Can I further point this out: just let’s look at the way in which the parliament has been operating in its first two weeks of operations. Under the life of the Howard government there was an average of about 18 or 19 questions every question time. Under the first two weeks of the Rudd Labor government we have been averaging more than 20 questions, and that is over the question times that we have had so far. There have been more questions—and that is with the extraordinary interruptions and objections that have been attempted by the opposition in these first two sitting weeks.

Can I make another point about the way in which this parliament has been operating? Throughout the whole of 2007 the Howard government gave precisely two ministerial statements in this House. In the first two weeks of the parliamentary sittings under the Rudd Labor government there have been four ministerial statements, and there will continue to be ministerial statements made.

There have been complaints made, both last week and this—with all kinds of hysterical statements—about the changes to standing orders. There was a suggestion, first of all, that there was some problem about the quorum requirement imposed under section 39 of Commonwealth Constitution. The other point that has been made was about some bizarre allegation by a number of the members opposite that there might be some loss of the absolute parliamentary privilege that attaches to statements made by members in this House. I need to state it clearly: there is no problem in relation to the quorum. All that we have now, with the new standing orders that have been introduced to regulate these Friday sittings, is a continuation of a practice that has been in place in this House—and, might I add, in the Senate—for some years.
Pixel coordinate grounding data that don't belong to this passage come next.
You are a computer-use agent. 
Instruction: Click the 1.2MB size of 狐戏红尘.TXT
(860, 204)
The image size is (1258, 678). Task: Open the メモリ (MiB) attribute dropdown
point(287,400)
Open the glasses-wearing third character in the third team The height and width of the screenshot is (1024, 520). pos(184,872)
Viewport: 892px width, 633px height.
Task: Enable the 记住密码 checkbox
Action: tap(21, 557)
It is an absurd suggestion that proceedings in this place could in any sense lose the parliamentary privilege that attaches to them, because of some imagined point that has been put forward about the quorum requirement. Earlier this week, on the morning of 20 February, the Speaker made an exceptionally clear statement on both points, and that should have put the matter to rest. It did not put the matter to rest because we have seen, both yesterday and again today, continued complaints about the new standing orders that have been introduced.